A Delicate Dance

I spend hours building and then double-triple-quadruple-checking the document.

Each grade level—third, fourth, fifth.

Each content area—English/Language Arts, Math, Science.

Each accommodation and accessibility feature for each child who needs one—specified, color-coded, and carefully grouped according to which (and who) can be in the same room. 

This year, the added layer of separate testing times and groups for students who are still learning remotely.

I experience some minor acid reflux as I do the math: Do we actually have enough extra adults to proctor and enough spaces in our building to make this happen? 

I’ve choreographed this delicate dance for many years. It is easily the least favorite part of my job, but it is necessary—and essential to do it right so that state testing goes smoothly. (Even in a pandemic year when we should NOT be testing, in my humble opinion.) 

I do one final check, and I send it out for teachers to look over. 

Within minutes, a response comes in. “Are we allowed to mix cohorts?” 

My reaction—alone in my classroom on a teacher work day with no kids in the building—has been censored. 

I thank the teacher for her eagle eye. And I am grateful to have a chance to solve this problem today, as opposed to on testing day.
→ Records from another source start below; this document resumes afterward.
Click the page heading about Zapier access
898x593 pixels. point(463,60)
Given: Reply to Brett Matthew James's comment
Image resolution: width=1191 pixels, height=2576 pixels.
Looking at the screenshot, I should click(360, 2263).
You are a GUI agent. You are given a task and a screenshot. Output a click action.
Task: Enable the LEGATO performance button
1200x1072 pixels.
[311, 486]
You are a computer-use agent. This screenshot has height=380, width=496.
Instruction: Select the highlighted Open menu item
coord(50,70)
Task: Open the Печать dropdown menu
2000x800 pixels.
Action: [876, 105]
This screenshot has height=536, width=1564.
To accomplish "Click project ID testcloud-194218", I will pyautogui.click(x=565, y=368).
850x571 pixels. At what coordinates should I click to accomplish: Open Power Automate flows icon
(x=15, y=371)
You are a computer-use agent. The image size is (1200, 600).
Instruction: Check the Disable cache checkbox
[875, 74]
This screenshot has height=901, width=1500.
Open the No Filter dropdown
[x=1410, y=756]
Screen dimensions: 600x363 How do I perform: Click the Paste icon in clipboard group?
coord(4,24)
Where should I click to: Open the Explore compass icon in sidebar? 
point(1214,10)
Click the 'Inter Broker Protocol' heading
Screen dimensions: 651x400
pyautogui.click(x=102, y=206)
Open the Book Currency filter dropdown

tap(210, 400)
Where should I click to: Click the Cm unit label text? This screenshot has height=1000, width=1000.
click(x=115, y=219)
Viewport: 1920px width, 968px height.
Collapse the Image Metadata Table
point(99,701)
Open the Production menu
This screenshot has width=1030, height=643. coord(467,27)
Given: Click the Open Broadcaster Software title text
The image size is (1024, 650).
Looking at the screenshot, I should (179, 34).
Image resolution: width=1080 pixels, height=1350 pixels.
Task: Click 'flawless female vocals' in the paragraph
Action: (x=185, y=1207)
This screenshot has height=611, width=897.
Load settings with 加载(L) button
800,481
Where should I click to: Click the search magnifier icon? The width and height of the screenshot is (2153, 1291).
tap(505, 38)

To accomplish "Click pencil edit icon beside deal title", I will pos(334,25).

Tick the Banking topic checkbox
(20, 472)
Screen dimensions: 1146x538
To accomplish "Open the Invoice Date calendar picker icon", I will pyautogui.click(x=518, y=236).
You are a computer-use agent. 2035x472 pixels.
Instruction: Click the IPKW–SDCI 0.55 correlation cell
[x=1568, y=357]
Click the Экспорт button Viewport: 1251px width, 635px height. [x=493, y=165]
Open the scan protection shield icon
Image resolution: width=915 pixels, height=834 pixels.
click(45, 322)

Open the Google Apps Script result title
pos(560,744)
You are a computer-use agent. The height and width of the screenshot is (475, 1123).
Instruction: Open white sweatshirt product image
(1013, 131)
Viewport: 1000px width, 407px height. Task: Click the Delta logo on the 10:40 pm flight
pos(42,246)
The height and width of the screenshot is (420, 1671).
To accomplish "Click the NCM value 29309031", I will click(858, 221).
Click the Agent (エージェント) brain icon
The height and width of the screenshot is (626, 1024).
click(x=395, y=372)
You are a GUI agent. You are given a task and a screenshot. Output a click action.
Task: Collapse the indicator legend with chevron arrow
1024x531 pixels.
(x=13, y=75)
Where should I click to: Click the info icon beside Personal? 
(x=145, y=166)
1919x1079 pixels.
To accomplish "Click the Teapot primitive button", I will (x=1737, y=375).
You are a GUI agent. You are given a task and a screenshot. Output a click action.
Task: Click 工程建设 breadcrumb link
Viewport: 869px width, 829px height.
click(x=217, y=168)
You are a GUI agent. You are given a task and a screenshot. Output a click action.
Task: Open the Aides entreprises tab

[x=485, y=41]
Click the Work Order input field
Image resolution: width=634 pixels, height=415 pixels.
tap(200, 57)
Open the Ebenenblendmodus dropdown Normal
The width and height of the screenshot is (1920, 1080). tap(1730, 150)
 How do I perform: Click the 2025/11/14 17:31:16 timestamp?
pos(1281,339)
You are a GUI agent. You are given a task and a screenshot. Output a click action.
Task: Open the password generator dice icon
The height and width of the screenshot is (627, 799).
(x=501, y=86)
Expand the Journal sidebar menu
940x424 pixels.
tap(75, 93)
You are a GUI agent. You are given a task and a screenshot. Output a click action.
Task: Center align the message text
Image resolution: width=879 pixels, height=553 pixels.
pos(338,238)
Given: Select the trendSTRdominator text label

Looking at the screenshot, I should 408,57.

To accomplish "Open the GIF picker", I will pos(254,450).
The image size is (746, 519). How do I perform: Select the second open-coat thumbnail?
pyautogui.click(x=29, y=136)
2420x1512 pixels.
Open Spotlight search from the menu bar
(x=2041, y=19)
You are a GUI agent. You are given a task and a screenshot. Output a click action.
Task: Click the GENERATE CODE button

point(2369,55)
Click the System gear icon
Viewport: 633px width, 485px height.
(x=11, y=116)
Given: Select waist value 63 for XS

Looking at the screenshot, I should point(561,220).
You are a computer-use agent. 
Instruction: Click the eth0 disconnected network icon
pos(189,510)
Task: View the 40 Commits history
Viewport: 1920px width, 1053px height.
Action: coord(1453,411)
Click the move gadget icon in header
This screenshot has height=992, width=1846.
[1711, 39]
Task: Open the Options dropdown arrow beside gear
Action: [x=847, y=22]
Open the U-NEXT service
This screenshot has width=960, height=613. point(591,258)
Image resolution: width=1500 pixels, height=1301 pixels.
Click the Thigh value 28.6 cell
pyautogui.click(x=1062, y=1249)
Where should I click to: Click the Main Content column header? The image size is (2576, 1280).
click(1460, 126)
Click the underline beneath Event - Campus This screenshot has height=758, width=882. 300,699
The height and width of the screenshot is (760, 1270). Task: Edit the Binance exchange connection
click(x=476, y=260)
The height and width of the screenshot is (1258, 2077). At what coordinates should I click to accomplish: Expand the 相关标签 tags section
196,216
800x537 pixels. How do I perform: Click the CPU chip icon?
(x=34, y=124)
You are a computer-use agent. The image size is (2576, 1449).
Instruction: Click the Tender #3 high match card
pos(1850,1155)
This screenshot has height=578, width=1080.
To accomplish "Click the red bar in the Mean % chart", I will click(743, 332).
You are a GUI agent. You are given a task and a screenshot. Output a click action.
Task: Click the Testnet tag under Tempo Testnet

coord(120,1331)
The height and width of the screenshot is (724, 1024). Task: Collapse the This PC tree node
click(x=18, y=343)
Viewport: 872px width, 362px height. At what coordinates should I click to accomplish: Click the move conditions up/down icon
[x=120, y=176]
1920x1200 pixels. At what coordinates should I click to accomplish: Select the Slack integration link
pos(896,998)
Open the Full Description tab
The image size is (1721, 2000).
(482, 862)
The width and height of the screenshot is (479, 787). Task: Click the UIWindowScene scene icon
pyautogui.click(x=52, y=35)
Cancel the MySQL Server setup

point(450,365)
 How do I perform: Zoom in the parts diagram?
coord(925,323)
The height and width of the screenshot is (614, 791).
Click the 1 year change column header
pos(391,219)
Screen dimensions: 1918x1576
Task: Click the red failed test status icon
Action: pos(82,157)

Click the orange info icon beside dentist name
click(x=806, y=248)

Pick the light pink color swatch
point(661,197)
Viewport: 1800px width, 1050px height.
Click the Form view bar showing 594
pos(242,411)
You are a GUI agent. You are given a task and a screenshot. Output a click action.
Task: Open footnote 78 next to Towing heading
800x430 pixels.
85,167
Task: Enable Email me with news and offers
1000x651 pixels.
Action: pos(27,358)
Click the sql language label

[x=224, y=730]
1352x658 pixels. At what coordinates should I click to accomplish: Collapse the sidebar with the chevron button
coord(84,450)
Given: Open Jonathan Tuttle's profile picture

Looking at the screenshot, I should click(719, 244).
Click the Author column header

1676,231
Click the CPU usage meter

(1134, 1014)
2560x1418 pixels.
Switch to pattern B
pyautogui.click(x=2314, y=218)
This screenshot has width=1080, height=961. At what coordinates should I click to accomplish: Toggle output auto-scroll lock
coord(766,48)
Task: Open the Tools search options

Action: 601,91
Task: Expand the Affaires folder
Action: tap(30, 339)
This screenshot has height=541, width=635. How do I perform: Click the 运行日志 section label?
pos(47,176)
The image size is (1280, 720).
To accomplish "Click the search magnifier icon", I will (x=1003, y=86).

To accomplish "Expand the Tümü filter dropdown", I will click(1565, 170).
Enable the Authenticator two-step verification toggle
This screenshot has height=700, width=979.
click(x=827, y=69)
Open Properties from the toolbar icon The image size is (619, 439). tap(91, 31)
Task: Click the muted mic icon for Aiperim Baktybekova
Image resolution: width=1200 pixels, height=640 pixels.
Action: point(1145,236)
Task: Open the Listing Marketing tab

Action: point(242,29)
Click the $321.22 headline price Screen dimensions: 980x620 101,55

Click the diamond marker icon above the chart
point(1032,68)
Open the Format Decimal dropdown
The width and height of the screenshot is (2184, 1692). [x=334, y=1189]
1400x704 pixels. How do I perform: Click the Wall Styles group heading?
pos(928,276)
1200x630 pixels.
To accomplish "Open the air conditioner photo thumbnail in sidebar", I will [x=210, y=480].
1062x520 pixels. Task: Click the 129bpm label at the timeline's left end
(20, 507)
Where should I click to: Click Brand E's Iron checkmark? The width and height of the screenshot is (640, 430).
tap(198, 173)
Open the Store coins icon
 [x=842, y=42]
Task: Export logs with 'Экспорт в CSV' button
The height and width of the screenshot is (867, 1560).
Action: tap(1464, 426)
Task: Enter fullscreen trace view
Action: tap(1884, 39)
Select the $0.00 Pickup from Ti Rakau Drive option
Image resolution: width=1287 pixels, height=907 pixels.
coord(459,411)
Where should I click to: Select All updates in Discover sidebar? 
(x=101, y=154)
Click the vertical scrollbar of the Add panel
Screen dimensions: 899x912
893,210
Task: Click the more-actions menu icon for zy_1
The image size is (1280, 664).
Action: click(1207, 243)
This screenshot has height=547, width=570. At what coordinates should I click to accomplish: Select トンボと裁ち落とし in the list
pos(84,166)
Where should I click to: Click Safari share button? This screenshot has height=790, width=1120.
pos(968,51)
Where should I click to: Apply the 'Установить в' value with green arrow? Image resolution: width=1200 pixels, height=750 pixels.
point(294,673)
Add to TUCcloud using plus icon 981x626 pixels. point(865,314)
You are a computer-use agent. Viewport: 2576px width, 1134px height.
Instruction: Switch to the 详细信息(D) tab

Every day in the month of March I’m blogging with the team at Two Writing Teachers Blog as part of the Slice of Life Story Challenge. Join us!

7 Comments

  1. glenda funk

    Well, no need to censor, Amy, given colorful language has been elevated in the challenge this year. 😉
    My opinion about testing is not at all humble. High stakes tests are an abomination. They are a tool to destroy public education. They are classist and racist. This year of all years is the perfect opportunity to kill the snake, but nope, politicians and the anti-education crowd want to torture kids and teachers. This gets my blood boiling. I taught 20 years w/out these awful tests, and students learned. I learned w/out the scourge of testing as we know it. I’ve been speaking out against high stakes testing since I was a sophomore in high school and wrote an oratory for competition on this topic. That was 1974-75. I’m old.

    Liked by 1 person

  2. edifiedlistener

    “I do one final check, and I send it out for teachers to look over.

    Within minutes, a response comes in. “Are we allowed to mix cohorts?” ”
    Superbly crisp storytelling! The build up to this moment was pitch perfect. I, like you, wanted to believe that all the boxes had been ticked. Thank you for pulling me into your situation with such aplomb.

    Like

  3. mschiubookawrites

    IMHO, I agree with you about state testing. And of COURSE there will be details we forget no matter how meticulous we are. The plate is so full it is toppling over. Sigh. Despite the topic, I really enjoyed how you wrote about the moment, slowing it down, and then the censored reaction. The first time standardized testing made me chuckle.

    Like

  4. carwilc

    This is a job I would never ever want, nor would I be able to do it!!! Thank heaven for people like you!!! And for colleagues with sharp eyes!